A little bit of extra grunt under the hood of the next PlayStation and Xbox isn’t going to be enough to satisfy Epic Games boss Tim Sweeney.
“You should only replace the hardware when you can make a dramatic leap in quality, not just two times or three times. It has to be huge and fundamentally new,” Sweeney told VentureBeat.
That’s not to say Epic isn’t ready for new tech.
“The longevity of this console generation has been a mixed blessing. On the game side, it’s been really great for our business. With each new title, there is a bigger and bigger Xbox 360 installed base of users, so the games can sell more. On the other hand, it gets harder to generate the same excitement from the same hardware. That is when the new hardware is justified,” Sweeney said.
Epic’s Unreal Engine is an industry mainstay, and as such, Sweeney said the developer is proactive about ensuring upcoming tech meets its needs.
“The really important thing that we do long term is work with the hardware manufacturers like AMD, Nvidia and Intel and really talk deeply about their long-term roadmap,” the CEO noted.
“Not just what’s coming next year but what’s coming out in two years, five years from now. Where is the industry going to max out? We give each other a lot of feedback and can have considerable impact on their direction.”

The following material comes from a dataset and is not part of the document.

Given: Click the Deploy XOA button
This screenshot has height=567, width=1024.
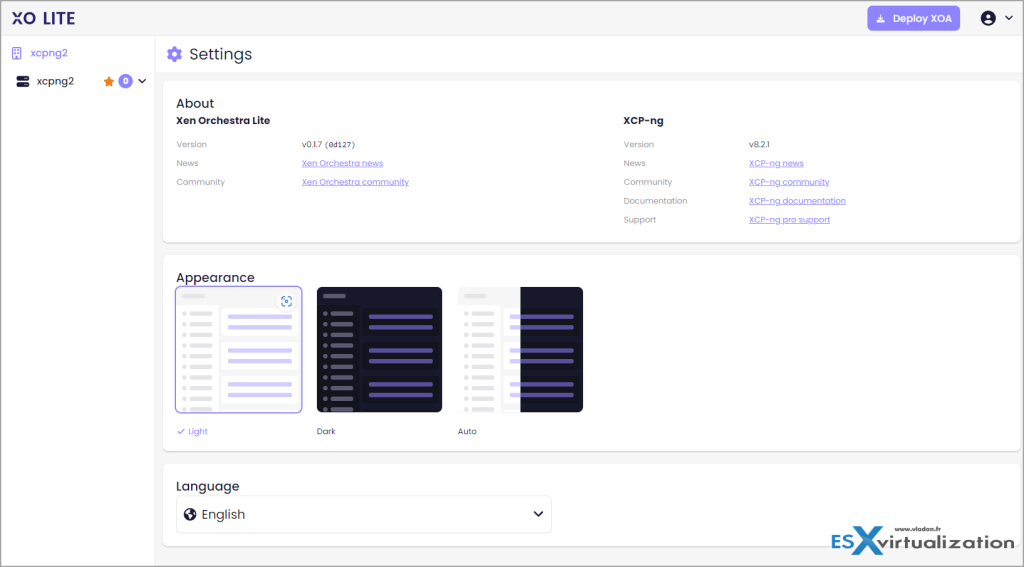Looking at the screenshot, I should pyautogui.click(x=913, y=18).
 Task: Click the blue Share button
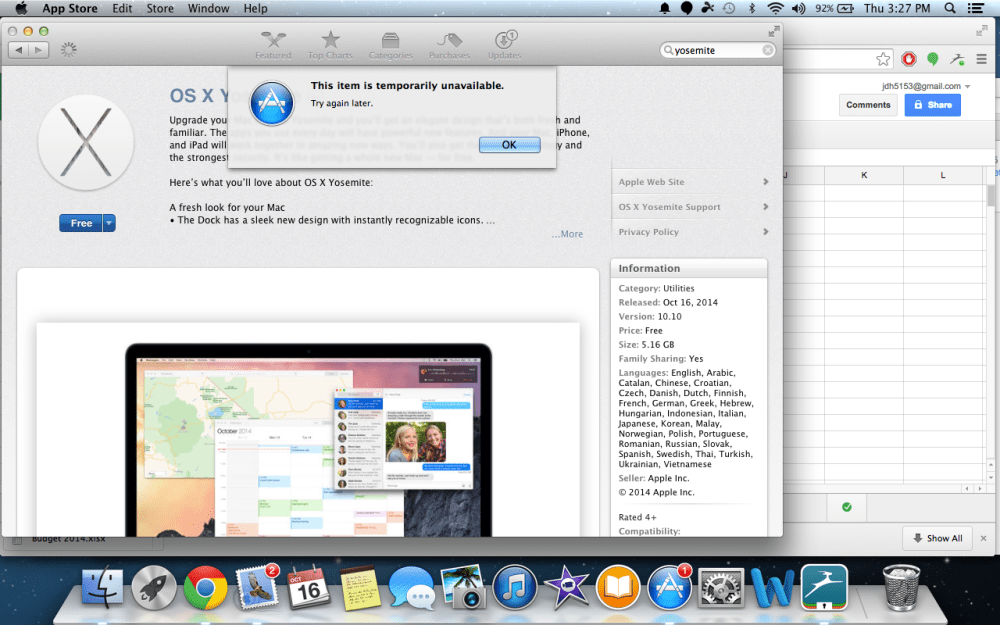[x=932, y=105]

One such piece of “considerable impact” was Epic’s exhortation to Microsoft to double the Xbox 360’s RAM from 256MB to 512MB.

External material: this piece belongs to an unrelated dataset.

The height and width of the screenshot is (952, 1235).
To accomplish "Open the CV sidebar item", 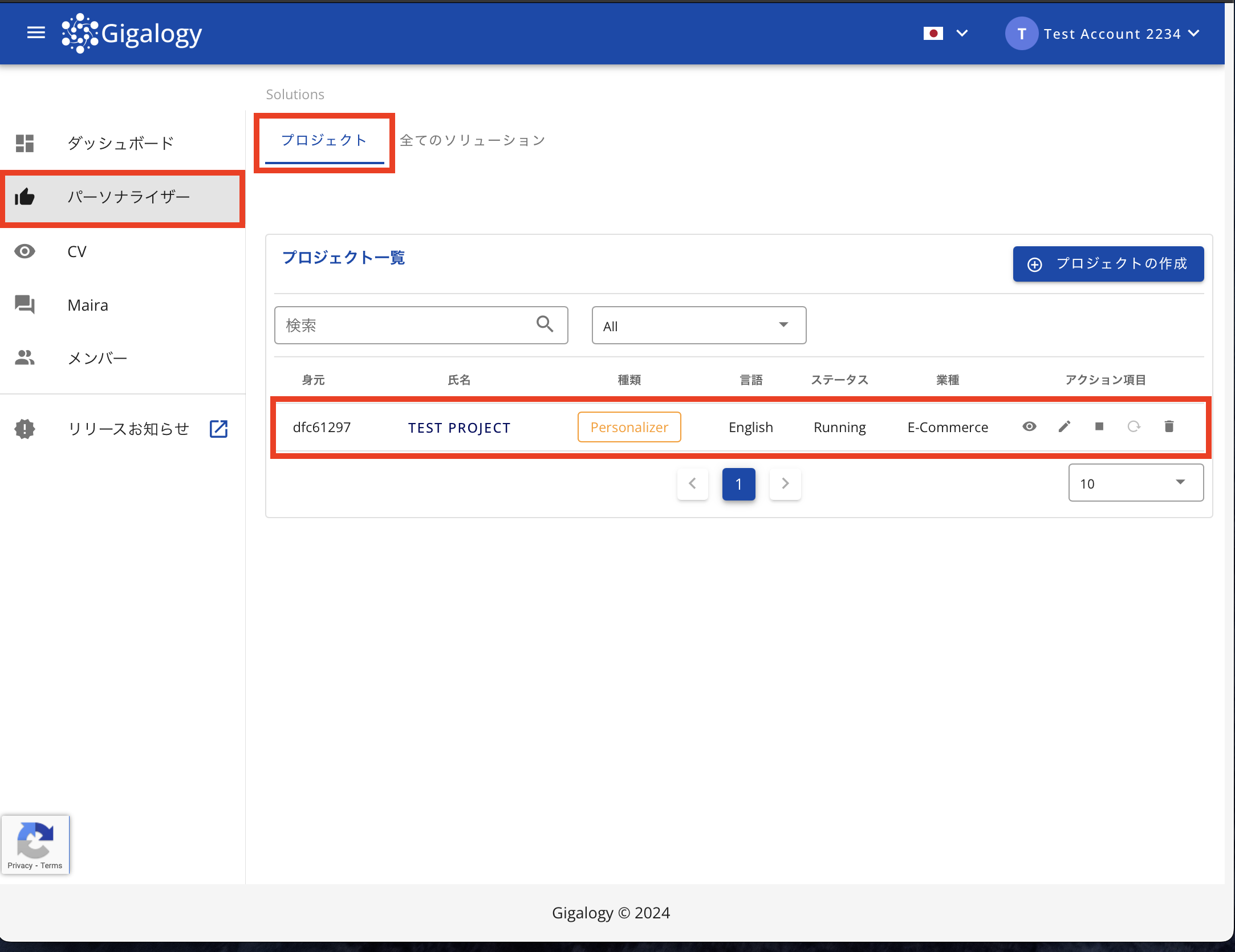I will click(x=77, y=251).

“And they came through. They put in extra memory and that is one of the reasons we were able to make Gears of War look so compelling,” Sweeney said.
“Without that extra memory, we would have far less space for details. That decision cost Microsoft about $1 billion, but you can say that it paid off big time. They would not have succeeded to the extent they have today if they had not done that.”
At GDC 2011, Epic wowed with the Samaritan tech demo, which it positioned as a target for console manufacturers to aim for with next-gen hardware.